Convert the records below, from the start through the line containing "Action: 160,550", into a Markdown table with the columns Row and Line, skipping blank lines.

** Start of Materials provided **

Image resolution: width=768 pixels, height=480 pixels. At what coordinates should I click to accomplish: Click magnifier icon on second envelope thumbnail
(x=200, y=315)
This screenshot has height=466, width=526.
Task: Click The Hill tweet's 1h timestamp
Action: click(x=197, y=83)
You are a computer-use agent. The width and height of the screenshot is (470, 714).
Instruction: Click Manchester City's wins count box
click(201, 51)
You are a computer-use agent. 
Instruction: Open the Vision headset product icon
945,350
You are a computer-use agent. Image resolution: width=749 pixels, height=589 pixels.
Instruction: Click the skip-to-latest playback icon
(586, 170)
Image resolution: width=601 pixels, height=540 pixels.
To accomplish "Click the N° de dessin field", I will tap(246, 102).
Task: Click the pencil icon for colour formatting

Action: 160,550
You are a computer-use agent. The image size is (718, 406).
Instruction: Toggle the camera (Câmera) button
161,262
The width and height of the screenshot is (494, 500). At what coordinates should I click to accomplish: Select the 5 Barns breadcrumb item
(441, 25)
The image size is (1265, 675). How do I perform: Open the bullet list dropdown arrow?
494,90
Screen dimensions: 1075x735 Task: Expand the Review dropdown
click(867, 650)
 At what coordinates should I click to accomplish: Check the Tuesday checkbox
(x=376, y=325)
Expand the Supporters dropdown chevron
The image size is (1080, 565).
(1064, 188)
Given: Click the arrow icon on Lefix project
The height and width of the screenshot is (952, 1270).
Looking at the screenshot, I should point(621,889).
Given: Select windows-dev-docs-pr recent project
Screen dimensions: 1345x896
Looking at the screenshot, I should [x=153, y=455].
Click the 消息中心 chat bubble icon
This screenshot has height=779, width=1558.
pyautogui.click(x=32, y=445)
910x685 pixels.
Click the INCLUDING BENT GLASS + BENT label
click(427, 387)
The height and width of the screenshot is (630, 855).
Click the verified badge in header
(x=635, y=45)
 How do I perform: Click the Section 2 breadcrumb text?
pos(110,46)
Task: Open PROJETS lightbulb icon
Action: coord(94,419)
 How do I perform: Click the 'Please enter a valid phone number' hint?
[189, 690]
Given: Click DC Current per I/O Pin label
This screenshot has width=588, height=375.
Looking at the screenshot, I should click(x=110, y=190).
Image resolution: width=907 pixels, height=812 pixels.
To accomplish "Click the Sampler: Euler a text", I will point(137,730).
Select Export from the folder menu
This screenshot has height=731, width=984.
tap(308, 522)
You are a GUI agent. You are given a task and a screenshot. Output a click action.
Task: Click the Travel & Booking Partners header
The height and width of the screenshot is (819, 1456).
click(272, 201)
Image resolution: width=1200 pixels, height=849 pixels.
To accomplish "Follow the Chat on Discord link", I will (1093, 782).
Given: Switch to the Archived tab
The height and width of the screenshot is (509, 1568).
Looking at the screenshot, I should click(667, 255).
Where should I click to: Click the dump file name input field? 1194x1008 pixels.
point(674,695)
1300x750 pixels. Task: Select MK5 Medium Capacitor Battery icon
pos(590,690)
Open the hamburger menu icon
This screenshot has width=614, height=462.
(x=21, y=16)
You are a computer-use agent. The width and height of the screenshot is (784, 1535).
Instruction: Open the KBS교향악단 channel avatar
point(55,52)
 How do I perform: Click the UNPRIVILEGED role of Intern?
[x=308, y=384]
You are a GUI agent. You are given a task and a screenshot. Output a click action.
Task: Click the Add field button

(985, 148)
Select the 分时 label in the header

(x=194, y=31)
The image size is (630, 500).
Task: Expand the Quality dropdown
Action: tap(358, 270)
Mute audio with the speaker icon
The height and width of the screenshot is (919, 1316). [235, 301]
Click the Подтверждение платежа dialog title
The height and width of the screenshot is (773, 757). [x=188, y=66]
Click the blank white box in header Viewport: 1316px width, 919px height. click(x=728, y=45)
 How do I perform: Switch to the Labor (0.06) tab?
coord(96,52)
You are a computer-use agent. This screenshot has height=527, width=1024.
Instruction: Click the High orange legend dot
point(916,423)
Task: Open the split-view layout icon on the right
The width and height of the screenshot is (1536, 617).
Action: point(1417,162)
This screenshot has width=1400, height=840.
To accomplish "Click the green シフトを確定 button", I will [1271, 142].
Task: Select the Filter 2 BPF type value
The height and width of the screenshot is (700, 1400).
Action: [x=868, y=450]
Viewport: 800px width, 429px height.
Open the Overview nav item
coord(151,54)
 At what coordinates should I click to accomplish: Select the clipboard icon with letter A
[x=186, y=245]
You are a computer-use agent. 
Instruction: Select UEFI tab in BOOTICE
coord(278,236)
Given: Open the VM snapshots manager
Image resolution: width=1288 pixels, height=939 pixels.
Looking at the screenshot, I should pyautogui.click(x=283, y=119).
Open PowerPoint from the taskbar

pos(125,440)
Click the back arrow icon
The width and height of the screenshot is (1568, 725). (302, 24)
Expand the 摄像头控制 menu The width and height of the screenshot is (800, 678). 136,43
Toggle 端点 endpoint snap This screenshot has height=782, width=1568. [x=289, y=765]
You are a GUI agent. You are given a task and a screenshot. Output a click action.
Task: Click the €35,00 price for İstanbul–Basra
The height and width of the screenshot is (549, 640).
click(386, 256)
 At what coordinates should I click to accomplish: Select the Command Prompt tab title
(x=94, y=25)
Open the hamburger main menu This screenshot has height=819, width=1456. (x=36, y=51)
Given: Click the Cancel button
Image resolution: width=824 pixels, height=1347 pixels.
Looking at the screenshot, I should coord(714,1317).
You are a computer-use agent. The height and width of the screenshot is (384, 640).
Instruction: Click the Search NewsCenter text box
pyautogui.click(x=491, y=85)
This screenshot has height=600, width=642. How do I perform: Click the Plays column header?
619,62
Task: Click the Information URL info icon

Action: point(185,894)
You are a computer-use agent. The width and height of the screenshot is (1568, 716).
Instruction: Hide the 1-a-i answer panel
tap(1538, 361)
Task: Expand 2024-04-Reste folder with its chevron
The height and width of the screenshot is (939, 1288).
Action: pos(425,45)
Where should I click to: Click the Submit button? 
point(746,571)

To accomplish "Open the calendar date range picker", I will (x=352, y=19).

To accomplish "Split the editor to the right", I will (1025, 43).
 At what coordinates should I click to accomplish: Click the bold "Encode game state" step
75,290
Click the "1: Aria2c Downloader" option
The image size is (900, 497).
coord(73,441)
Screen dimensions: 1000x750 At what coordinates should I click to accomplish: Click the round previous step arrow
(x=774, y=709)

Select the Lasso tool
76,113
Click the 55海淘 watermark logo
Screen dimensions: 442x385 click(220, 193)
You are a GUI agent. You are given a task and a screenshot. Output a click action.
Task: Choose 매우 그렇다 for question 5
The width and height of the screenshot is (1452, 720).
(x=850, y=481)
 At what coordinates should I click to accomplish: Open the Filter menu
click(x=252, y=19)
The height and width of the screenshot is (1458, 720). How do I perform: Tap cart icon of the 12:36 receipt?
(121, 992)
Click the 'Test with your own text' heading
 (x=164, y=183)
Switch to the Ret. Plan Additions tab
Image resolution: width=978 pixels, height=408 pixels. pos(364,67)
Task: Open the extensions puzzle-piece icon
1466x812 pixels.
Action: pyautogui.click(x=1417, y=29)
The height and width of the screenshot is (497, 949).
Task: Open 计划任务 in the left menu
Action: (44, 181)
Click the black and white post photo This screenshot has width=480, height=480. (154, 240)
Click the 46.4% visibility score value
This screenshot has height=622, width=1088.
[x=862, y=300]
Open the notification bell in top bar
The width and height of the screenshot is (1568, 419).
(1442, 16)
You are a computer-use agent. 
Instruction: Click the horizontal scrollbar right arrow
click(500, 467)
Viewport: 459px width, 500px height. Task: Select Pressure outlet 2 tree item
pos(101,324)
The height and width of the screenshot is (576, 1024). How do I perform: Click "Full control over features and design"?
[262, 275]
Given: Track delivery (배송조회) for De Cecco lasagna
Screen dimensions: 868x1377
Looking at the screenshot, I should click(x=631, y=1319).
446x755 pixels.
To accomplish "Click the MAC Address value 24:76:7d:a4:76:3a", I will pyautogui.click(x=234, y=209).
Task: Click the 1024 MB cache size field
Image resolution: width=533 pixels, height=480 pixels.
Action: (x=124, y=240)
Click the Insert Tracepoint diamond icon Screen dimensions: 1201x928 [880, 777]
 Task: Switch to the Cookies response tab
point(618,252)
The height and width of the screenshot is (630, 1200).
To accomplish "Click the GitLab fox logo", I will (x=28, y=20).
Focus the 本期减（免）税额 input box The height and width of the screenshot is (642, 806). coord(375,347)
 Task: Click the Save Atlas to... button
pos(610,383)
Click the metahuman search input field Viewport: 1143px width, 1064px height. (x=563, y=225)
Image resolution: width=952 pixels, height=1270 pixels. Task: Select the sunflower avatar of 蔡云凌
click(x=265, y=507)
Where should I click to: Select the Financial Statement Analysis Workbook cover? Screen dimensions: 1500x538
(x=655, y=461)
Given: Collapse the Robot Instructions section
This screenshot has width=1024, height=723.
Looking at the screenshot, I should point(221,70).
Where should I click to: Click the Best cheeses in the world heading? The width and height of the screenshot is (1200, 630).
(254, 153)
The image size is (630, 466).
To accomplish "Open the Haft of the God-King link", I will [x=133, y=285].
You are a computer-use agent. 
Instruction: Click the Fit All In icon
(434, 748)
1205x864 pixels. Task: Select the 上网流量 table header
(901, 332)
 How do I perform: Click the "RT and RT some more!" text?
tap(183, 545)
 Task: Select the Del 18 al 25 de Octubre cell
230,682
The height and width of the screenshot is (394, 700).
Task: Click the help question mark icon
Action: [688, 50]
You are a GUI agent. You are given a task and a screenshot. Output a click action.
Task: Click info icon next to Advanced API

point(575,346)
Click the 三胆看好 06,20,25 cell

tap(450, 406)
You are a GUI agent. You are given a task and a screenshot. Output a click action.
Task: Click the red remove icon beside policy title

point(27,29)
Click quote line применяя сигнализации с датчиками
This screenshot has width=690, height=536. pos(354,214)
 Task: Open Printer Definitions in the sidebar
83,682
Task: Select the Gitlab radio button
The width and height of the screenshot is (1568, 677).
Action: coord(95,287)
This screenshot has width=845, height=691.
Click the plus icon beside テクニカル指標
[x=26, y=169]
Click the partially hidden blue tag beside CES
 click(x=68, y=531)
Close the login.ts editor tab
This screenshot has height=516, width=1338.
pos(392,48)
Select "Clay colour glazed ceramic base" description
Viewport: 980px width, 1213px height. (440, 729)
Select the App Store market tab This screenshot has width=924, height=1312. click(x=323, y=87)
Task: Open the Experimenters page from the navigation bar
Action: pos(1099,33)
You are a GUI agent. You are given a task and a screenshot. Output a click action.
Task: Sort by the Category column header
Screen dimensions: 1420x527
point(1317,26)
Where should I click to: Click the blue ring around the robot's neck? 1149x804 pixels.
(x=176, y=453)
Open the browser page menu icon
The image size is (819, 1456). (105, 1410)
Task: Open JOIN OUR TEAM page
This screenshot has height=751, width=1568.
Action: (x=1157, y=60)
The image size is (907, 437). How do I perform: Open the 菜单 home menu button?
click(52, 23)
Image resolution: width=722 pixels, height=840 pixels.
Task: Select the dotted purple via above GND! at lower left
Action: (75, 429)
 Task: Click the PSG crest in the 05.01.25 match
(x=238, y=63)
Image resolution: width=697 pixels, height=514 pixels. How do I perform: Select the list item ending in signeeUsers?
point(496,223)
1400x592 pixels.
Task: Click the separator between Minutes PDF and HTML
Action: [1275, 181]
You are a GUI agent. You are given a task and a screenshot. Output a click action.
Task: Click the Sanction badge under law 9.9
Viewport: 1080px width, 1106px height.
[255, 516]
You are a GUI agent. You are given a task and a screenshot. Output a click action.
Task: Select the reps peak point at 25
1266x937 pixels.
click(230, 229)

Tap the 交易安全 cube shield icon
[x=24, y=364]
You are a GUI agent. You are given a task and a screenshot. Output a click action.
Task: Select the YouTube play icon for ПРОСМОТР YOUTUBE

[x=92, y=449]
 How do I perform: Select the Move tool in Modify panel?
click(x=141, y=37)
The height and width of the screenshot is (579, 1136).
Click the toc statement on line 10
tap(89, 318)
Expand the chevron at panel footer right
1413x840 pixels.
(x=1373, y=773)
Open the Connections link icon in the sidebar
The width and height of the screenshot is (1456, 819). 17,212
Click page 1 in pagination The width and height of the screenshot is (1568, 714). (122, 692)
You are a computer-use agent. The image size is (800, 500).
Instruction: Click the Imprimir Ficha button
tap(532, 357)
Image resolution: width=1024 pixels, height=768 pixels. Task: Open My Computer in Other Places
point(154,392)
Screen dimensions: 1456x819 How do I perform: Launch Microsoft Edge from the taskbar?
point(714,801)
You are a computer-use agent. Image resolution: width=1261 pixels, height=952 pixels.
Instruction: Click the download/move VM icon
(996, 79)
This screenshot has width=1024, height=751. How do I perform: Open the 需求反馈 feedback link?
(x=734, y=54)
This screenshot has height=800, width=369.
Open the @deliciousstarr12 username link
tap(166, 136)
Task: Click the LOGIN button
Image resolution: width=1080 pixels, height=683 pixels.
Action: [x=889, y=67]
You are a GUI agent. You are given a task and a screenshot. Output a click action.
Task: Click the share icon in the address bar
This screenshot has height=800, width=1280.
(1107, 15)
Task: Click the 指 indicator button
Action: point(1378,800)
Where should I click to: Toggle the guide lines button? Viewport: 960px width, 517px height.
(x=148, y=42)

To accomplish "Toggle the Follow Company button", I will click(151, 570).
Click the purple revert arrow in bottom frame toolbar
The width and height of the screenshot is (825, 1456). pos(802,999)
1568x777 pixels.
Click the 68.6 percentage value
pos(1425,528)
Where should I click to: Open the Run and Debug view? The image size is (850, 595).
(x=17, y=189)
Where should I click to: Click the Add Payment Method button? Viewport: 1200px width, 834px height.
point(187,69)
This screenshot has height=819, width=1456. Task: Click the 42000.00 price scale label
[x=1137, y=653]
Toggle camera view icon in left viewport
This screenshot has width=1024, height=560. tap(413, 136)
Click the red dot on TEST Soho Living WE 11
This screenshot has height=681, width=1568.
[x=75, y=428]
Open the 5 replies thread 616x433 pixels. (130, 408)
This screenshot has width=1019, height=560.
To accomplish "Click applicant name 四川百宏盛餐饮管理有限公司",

** End of Materials provided **

▸ **Task output**
| Row | Line |
|---|---|
| 1 | Image resolution: width=768 pixels, height=480 pixels. At what coordinates should I click to accomplish: Click magnifier icon on second envelope thumbnail |
| 2 | (x=200, y=315) |
| 3 | This screenshot has height=466, width=526. |
| 4 | Task: Click The Hill tweet's 1h timestamp |
| 5 | Action: click(x=197, y=83) |
| 6 | You are a computer-use agent. The width and height of the screenshot is (470, 714). |
| 7 | Instruction: Click Manchester City's wins count box |
| 8 | click(201, 51) |
| 9 | You are a computer-use agent.  |
| 10 | Instruction: Open the Vision headset product icon |
| 11 | 945,350 |
| 12 | You are a computer-use agent. Image resolution: width=749 pixels, height=589 pixels. |
| 13 | Instruction: Click the skip-to-latest playback icon |
| 14 | (586, 170) |
| 15 | Image resolution: width=601 pixels, height=540 pixels. |
| 16 | To accomplish "Click the N° de dessin field", I will tap(246, 102). |
| 17 | Task: Click the pencil icon for colour formatting |
| 18 | Action: 160,550 |